> **Exercise instructions**
Reproduce the following lines word for word.

> **Records to process**
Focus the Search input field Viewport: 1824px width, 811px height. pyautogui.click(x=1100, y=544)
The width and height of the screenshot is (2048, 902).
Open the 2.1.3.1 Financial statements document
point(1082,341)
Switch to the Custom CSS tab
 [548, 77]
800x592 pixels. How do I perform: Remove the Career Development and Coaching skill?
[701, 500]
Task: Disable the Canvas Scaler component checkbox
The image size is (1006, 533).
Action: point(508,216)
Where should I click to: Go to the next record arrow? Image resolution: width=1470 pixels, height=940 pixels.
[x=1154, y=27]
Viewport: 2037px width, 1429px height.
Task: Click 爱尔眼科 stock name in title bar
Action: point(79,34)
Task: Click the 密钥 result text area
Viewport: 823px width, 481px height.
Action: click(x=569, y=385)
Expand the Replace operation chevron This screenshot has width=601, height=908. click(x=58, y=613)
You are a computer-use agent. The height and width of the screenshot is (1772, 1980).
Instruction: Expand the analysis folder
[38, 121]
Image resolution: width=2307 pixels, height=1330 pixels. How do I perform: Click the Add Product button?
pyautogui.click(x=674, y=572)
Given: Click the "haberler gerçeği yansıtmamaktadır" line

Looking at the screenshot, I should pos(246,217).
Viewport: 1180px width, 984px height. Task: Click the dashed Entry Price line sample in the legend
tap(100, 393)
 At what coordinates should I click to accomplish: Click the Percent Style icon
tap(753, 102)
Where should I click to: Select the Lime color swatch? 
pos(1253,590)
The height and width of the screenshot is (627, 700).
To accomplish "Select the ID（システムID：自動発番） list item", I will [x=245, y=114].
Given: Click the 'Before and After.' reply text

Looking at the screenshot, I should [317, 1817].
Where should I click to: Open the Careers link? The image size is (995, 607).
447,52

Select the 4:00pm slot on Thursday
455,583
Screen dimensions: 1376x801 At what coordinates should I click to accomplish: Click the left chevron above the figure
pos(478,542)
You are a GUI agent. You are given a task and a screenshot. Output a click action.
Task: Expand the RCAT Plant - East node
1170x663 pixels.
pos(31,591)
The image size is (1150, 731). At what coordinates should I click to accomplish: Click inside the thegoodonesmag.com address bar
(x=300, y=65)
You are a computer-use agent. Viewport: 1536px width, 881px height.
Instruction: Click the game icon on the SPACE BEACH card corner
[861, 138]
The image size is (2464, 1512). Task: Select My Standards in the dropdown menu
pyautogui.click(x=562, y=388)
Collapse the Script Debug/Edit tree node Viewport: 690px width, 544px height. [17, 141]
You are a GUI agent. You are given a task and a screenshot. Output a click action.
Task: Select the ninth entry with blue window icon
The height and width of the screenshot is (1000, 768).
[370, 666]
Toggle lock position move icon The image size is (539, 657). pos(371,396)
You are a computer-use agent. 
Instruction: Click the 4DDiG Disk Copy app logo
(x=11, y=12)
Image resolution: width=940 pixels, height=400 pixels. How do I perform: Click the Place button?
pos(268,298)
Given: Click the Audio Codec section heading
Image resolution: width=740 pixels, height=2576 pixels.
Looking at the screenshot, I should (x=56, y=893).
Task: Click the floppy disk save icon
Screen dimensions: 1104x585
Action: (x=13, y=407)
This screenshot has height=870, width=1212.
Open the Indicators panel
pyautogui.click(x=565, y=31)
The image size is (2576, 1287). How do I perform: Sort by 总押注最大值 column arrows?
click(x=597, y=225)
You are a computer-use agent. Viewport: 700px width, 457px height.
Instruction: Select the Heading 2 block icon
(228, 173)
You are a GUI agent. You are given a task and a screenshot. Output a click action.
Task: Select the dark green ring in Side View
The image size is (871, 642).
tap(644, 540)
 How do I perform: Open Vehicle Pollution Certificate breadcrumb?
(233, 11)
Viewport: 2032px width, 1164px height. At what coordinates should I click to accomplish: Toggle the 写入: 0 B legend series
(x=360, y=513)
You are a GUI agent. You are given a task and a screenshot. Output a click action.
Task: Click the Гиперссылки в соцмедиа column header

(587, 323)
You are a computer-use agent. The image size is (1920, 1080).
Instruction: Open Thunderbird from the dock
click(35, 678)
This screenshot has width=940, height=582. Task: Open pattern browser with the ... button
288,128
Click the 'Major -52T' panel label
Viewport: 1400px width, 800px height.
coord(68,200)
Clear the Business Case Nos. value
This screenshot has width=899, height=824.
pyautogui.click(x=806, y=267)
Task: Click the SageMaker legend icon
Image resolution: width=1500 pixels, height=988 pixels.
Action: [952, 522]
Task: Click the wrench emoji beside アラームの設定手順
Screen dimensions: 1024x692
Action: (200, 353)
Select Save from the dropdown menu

> **The solution**
Focus the Search input field Viewport: 1824px width, 811px height. pyautogui.click(x=1100, y=544)
The width and height of the screenshot is (2048, 902).
Open the 2.1.3.1 Financial statements document
point(1082,341)
Switch to the Custom CSS tab
 [548, 77]
800x592 pixels. How do I perform: Remove the Career Development and Coaching skill?
[701, 500]
Task: Disable the Canvas Scaler component checkbox
The image size is (1006, 533).
Action: point(508,216)
Where should I click to: Go to the next record arrow? Image resolution: width=1470 pixels, height=940 pixels.
[x=1154, y=27]
Viewport: 2037px width, 1429px height.
Task: Click 爱尔眼科 stock name in title bar
Action: point(79,34)
Task: Click the 密钥 result text area
Viewport: 823px width, 481px height.
Action: click(x=569, y=385)
Expand the Replace operation chevron This screenshot has width=601, height=908. click(x=58, y=613)
You are a computer-use agent. The height and width of the screenshot is (1772, 1980).
Instruction: Expand the analysis folder
[38, 121]
Image resolution: width=2307 pixels, height=1330 pixels. How do I perform: Click the Add Product button?
pyautogui.click(x=674, y=572)
Given: Click the "haberler gerçeği yansıtmamaktadır" line

Looking at the screenshot, I should pos(246,217).
Viewport: 1180px width, 984px height. Task: Click the dashed Entry Price line sample in the legend
tap(100, 393)
 At what coordinates should I click to accomplish: Click the Percent Style icon
tap(753, 102)
Where should I click to: Select the Lime color swatch? 
pos(1253,590)
The height and width of the screenshot is (627, 700).
To accomplish "Select the ID（システムID：自動発番） list item", I will [x=245, y=114].
Given: Click the 'Before and After.' reply text

Looking at the screenshot, I should [317, 1817].
Where should I click to: Open the Careers link? The image size is (995, 607).
447,52

Select the 4:00pm slot on Thursday
455,583
Screen dimensions: 1376x801 At what coordinates should I click to accomplish: Click the left chevron above the figure
pos(478,542)
You are a GUI agent. You are given a task and a screenshot. Output a click action.
Task: Expand the RCAT Plant - East node
1170x663 pixels.
pos(31,591)
The image size is (1150, 731). At what coordinates should I click to accomplish: Click inside the thegoodonesmag.com address bar
(x=300, y=65)
You are a computer-use agent. Viewport: 1536px width, 881px height.
Instruction: Click the game icon on the SPACE BEACH card corner
[861, 138]
The image size is (2464, 1512). Task: Select My Standards in the dropdown menu
pyautogui.click(x=562, y=388)
Collapse the Script Debug/Edit tree node Viewport: 690px width, 544px height. [17, 141]
You are a GUI agent. You are given a task and a screenshot. Output a click action.
Task: Select the ninth entry with blue window icon
The height and width of the screenshot is (1000, 768).
[370, 666]
Toggle lock position move icon The image size is (539, 657). pos(371,396)
You are a computer-use agent. 
Instruction: Click the 4DDiG Disk Copy app logo
(x=11, y=12)
Image resolution: width=940 pixels, height=400 pixels. How do I perform: Click the Place button?
pos(268,298)
Given: Click the Audio Codec section heading
Image resolution: width=740 pixels, height=2576 pixels.
Looking at the screenshot, I should (x=56, y=893).
Task: Click the floppy disk save icon
Screen dimensions: 1104x585
Action: (x=13, y=407)
This screenshot has height=870, width=1212.
Open the Indicators panel
pyautogui.click(x=565, y=31)
The image size is (2576, 1287). How do I perform: Sort by 总押注最大值 column arrows?
click(x=597, y=225)
You are a computer-use agent. Viewport: 700px width, 457px height.
Instruction: Select the Heading 2 block icon
(228, 173)
You are a GUI agent. You are given a task and a screenshot. Output a click action.
Task: Select the dark green ring in Side View
The image size is (871, 642).
tap(644, 540)
 How do I perform: Open Vehicle Pollution Certificate breadcrumb?
(233, 11)
Viewport: 2032px width, 1164px height. At what coordinates should I click to accomplish: Toggle the 写入: 0 B legend series
(x=360, y=513)
You are a GUI agent. You are given a task and a screenshot. Output a click action.
Task: Click the Гиперссылки в соцмедиа column header

(587, 323)
You are a computer-use agent. The image size is (1920, 1080).
Instruction: Open Thunderbird from the dock
click(35, 678)
This screenshot has width=940, height=582. Task: Open pattern browser with the ... button
288,128
Click the 'Major -52T' panel label
Viewport: 1400px width, 800px height.
coord(68,200)
Clear the Business Case Nos. value
This screenshot has width=899, height=824.
pyautogui.click(x=806, y=267)
Task: Click the SageMaker legend icon
Image resolution: width=1500 pixels, height=988 pixels.
Action: [952, 522]
Task: Click the wrench emoji beside アラームの設定手順
Screen dimensions: 1024x692
Action: (200, 353)
Select Save from the dropdown menu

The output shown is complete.